[Collected data]
- - - - -
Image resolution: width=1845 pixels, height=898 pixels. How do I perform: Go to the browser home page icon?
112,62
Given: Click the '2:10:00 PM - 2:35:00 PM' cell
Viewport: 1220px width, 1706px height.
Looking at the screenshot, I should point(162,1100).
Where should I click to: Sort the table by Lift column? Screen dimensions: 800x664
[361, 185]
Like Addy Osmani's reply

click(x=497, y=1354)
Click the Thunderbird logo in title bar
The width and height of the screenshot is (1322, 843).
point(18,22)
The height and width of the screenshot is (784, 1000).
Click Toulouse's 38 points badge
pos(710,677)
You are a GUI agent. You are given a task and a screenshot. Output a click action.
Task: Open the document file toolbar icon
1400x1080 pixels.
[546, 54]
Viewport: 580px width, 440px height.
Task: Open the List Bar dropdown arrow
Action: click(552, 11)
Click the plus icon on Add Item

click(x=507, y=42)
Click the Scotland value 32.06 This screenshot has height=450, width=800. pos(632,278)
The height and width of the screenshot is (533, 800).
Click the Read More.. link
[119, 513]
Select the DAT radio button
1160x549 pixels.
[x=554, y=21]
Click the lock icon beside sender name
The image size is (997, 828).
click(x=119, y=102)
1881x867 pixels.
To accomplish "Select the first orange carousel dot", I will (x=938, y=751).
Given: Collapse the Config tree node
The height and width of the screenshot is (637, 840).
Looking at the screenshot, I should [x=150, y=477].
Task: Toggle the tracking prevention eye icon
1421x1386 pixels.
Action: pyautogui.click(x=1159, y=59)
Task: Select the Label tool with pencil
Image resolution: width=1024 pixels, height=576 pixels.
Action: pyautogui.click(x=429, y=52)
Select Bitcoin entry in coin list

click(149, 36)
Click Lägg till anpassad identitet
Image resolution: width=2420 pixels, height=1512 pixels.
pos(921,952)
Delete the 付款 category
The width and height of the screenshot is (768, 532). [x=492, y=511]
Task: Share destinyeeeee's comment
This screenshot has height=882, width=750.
- - - - -
Your assignment ::
Examine each line of the records above and tally those with the string "This". State the total alone.

Response area ::
2